Provided passage:
Thursday, April 27, 2006

12 stolen ideas

When I went into my ‘love frenzy’, trying to woo the pants (literally) off my wife, I looked hard in bookshops, libraries and on the Net for a handbook of ideas – little cunning stunts you can pull that say “I Love You” in different, unexpected ways. But there was none available at the time – until the next year when Penguin brought out a little book called Hopeless Romantic: A Romance Manual For Men by Oliver Green and Matthew Keon. For less than $10 I got hundreds of wacky ideas – some of them too wacky for me, but good for starting your own thoughts.

The authors have a simple formula: E+C=R. Effort + Creativity = Romance. You provide the effort, they provide the creativity and you enjoy the fruits of romance.

Here are some of their ideas that I stole from their book:

1. Hide gifts, tickets to shows, etc. inside the book she is currently reading.
2. Have gifts delivered to her at home or at work in big boxes via courier.
3. Send her things through the mail, the old fashioned way. So few people do it.
4. SMS a message to her while you are at dinner. Key the message in while at the toilet, but don’t press send until you’re sitting across from her again. Eg. “I’m looking at the most beautiful girl in the world right now.”
5. Leave tickets, gifts, etc. in the glove compartment of her car.
6. Leave a love message inside the petrol compartment of her car.
7. Write a love message on the footpath somewhere she will see it, in chalk.
8. Write a message in hair gel on the mirror in the bathroom – it will become visible next time she showers. Refer to the beautiful person looking in the mirror.
9. Go to her place of work. Kiss her once, then leave.
10. Ring and say something loving, then hang up.
11. If you have a ceiling fan above the bed, clean the blades and sprinkle flower petals on them so that next time she turns it on she’ll be showered with love.
12. Arrive at her place of work with her bag packed and ready for a romantic weekend she doesn’t know about. They whisk her away for a fun-filled, mystery weekend.

Saturday, April 22, 2006

Have you got the guts to do this?

• POETRY – You don’t have to be a poet to write poetry; you just need to be inspired by the subject. Poetry doesn’t even have to rhyme. Make the words heartfelt. If you can’t get started, get hold of a book of love poetry and use it for ideas. Or simply copy out one that appeals and give it to her. She won’t mind if it’s not your original work. It’s the feelings that count. Read what you have written out to her when you are alone.

Work required:
Write the next part of the blog about wooing a wife, starting right after its final sentence.

Extracted data entries:

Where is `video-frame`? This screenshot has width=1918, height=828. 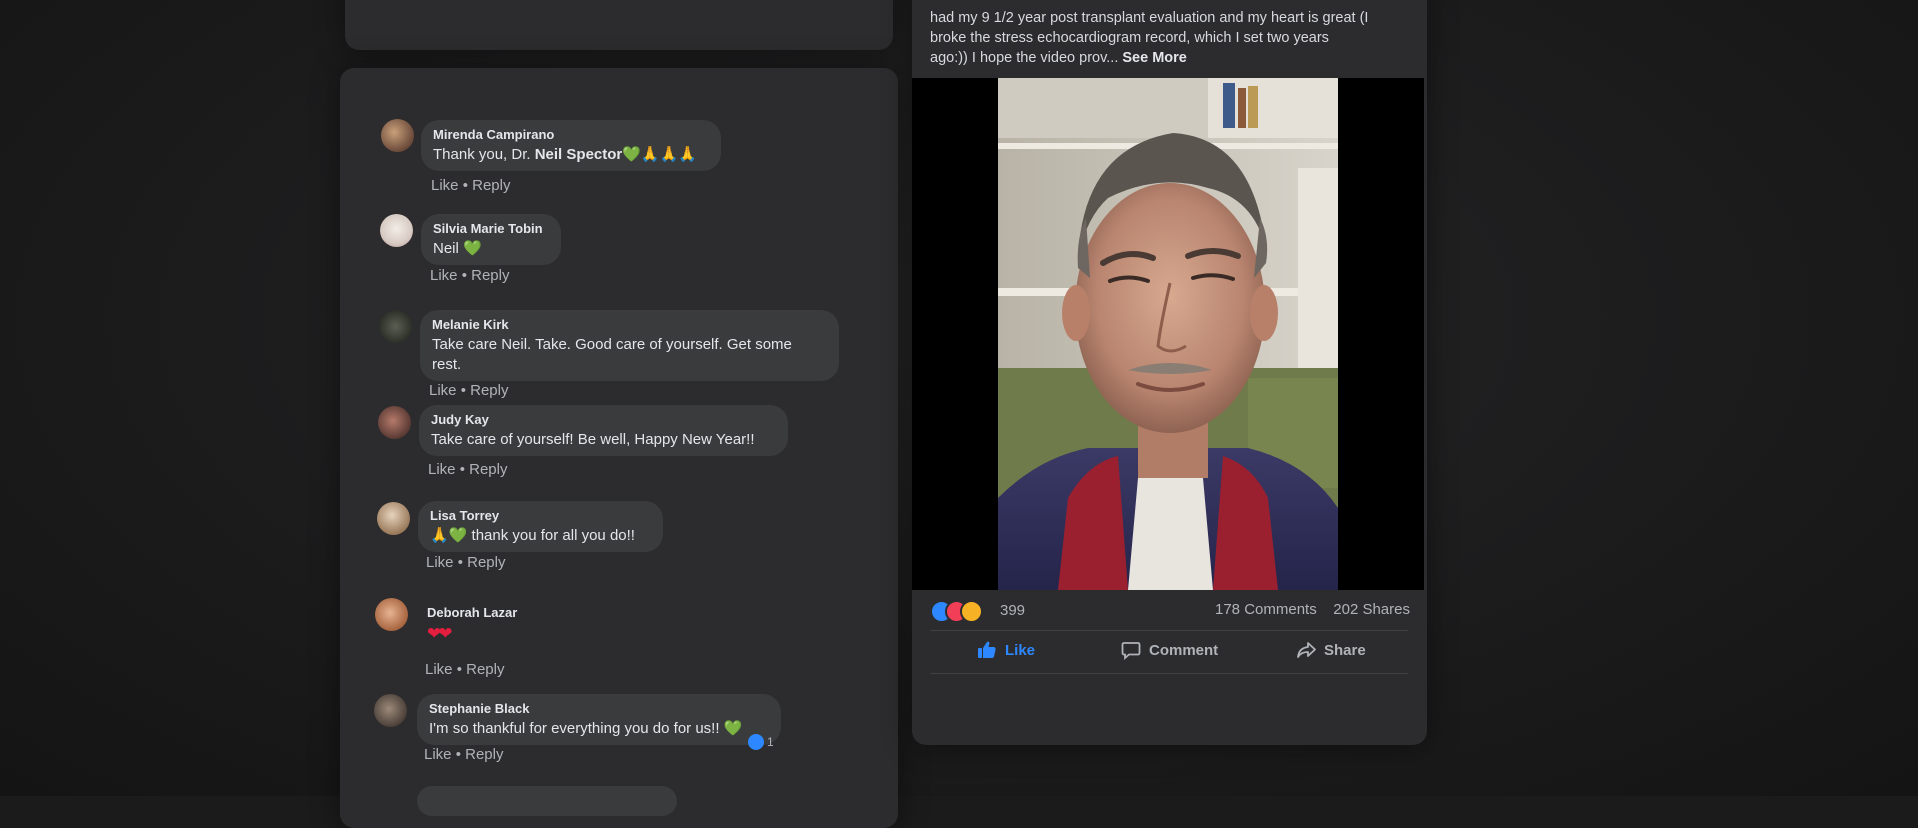 video-frame is located at coordinates (1168, 334).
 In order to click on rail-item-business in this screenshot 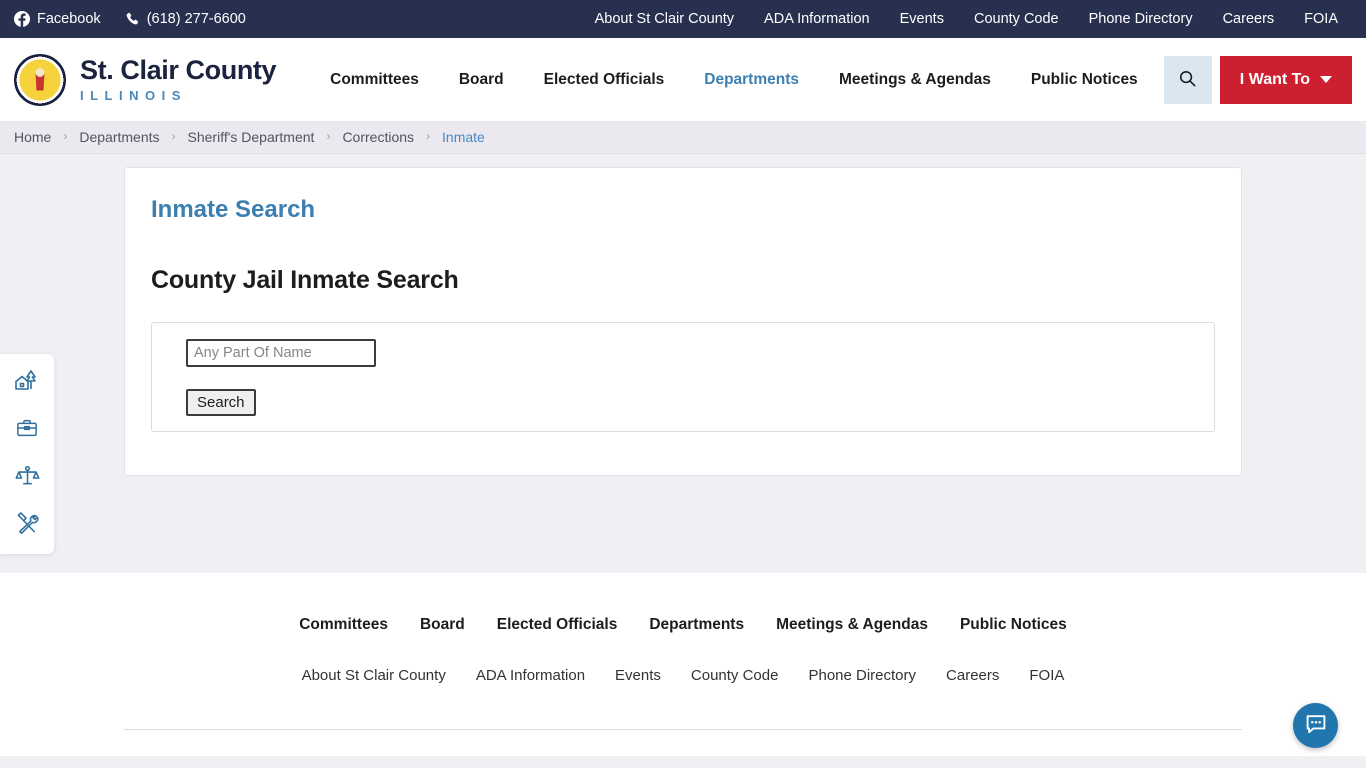, I will do `click(27, 430)`.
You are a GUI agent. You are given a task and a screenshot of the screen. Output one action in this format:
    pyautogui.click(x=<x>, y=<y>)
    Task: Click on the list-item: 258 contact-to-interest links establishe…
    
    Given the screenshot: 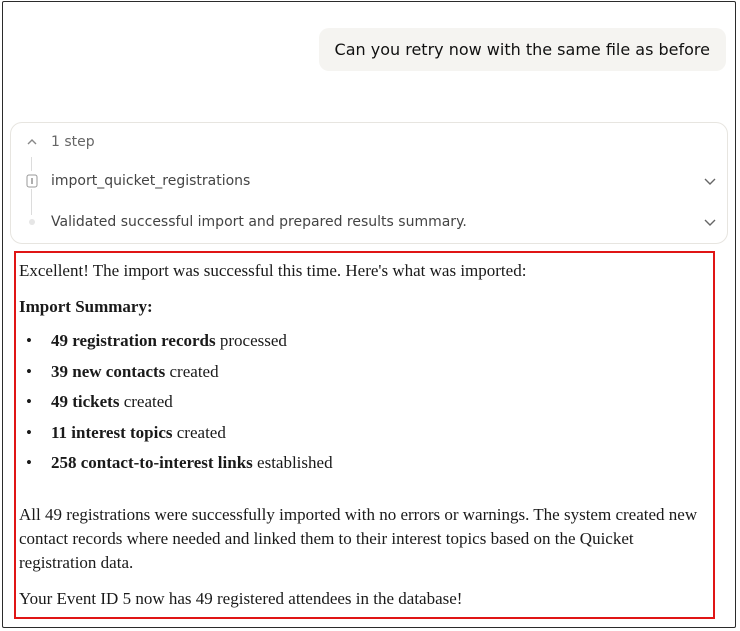 What is the action you would take?
    pyautogui.click(x=174, y=468)
    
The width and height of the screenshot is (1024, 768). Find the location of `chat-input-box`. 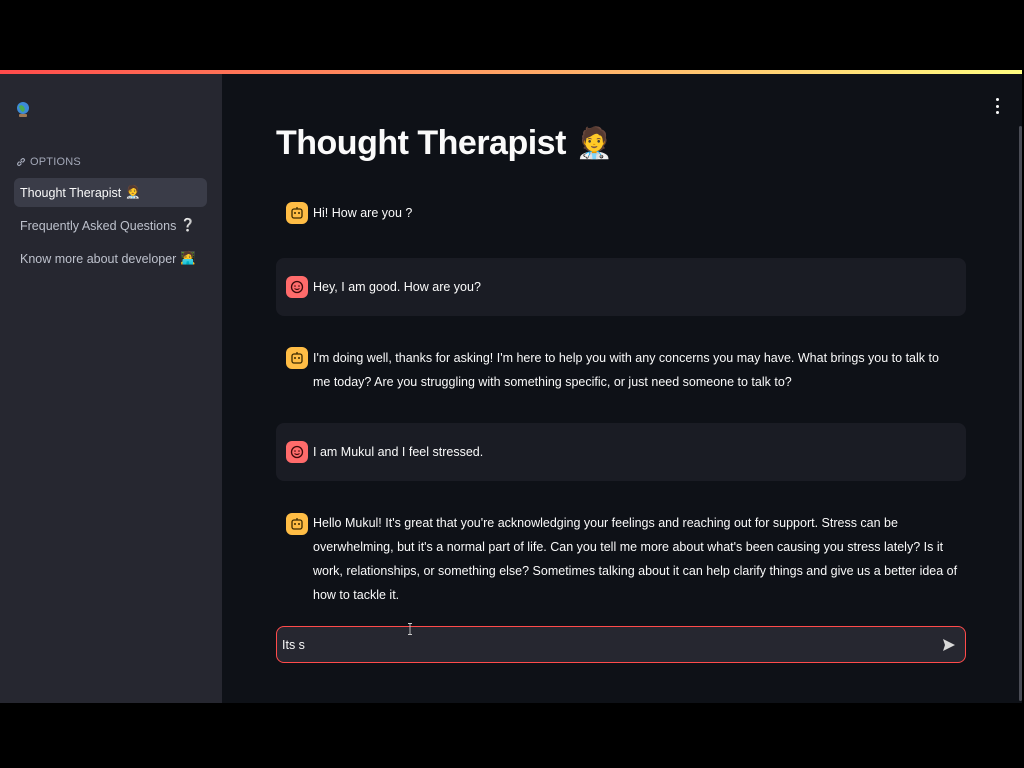

chat-input-box is located at coordinates (621, 644).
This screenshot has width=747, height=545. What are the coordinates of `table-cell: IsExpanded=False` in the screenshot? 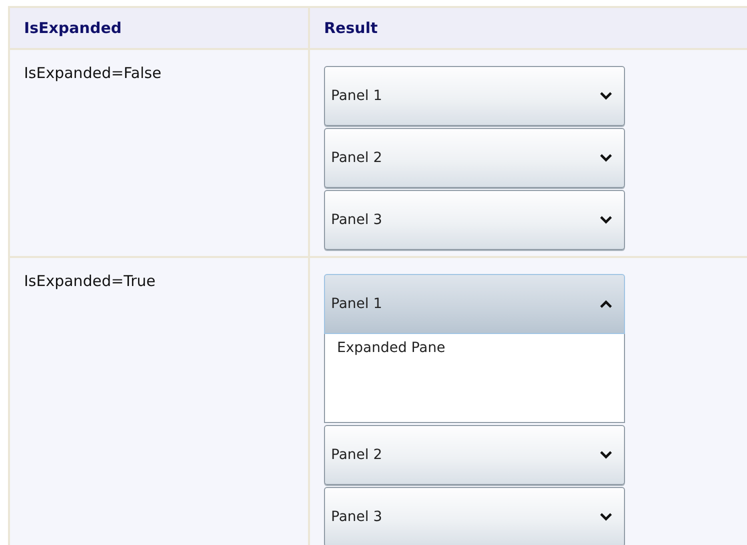 It's located at (93, 73).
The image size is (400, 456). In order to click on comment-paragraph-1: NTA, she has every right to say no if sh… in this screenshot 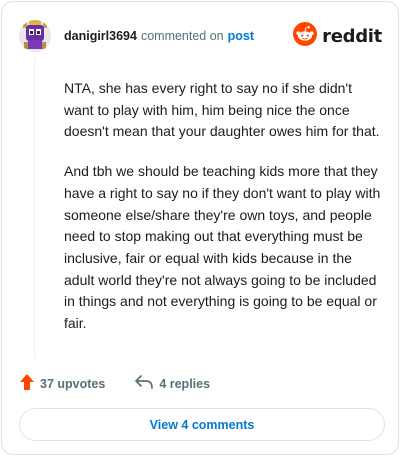, I will do `click(222, 110)`.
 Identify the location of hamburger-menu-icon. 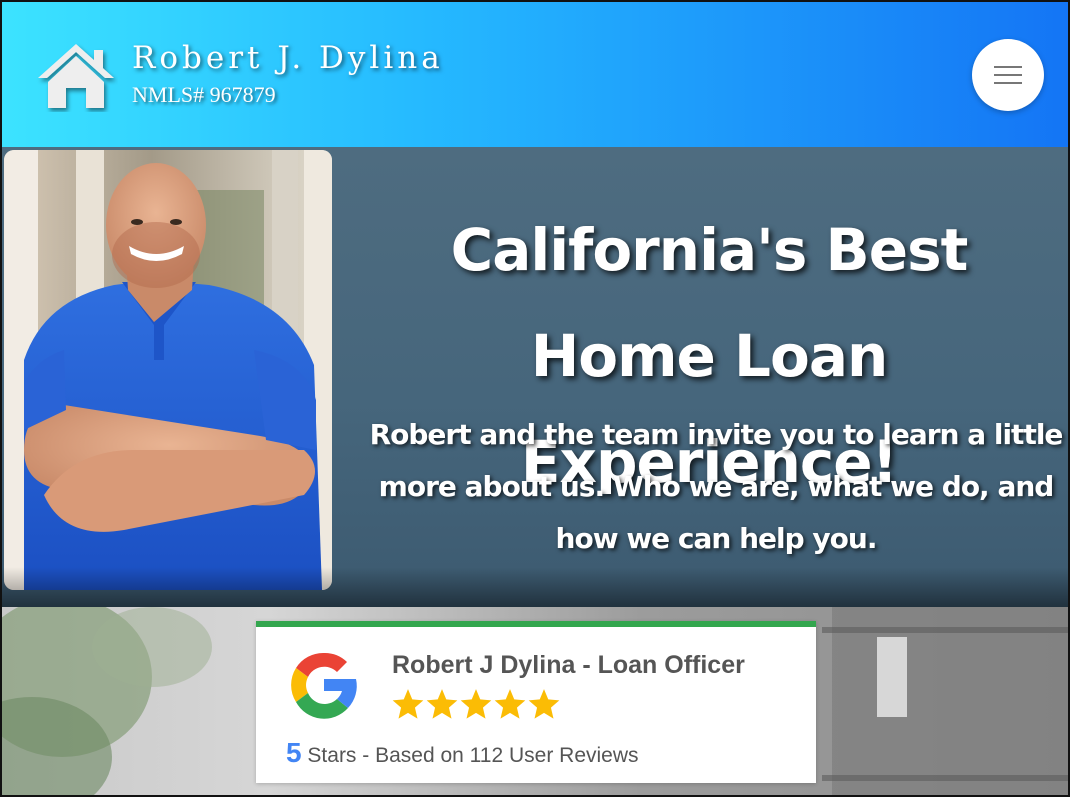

Answer to the problem:
Have you got the guts to do this?

Thursday, April 20, 2006

Little attentions, big results

• LITTLE ATTENTIONS – A hundred small things make up the big message of love. Make the first thing you do when you get home to find her and kiss her/hug her/whatever. It reminds her she is #1. Remember to ask her about things she was planning to do during the day, to show you care. If you can, spend 20 minutes talking with her, making contact after the day, before turning to other things you want to do. Give her your full attention during these grounding sessions. She will feel heard and love you for it. It’s a form of foreplay. At other times, when she talks to you, try to give her your attention – even say “I’m listening” to drive the point home. Be on the lookout for signs she is tired or upset and ask her what’s wrong. Hug her several times each day for no reason. Touch her in non-sexual ways often, so she doesn’t feel every caress has to be about sex. Tell her “I love you” randomly throughout the day – call and leave the message on her voice mail. Show affection for her in public. Always pay more attention to her than others in public or at functions and parties. Hold her hand. Open the door for her. Look her in the eyes when talking to her. Ask her how she’s feeling. Make a fire or put on the heater in cold weather. (A primal male thing to do for a woman and she’ll love it.) Shower before sex. Leave the toilet seat down. Make the bed. Replace light bulbs promptly. Plan ‘dates’ several days ahead instead of at the last minute. Call when you’re going to be late. Take over some of her chores when she is tired. Take her for a walk. Compliment her for her hair or what she’s wearing.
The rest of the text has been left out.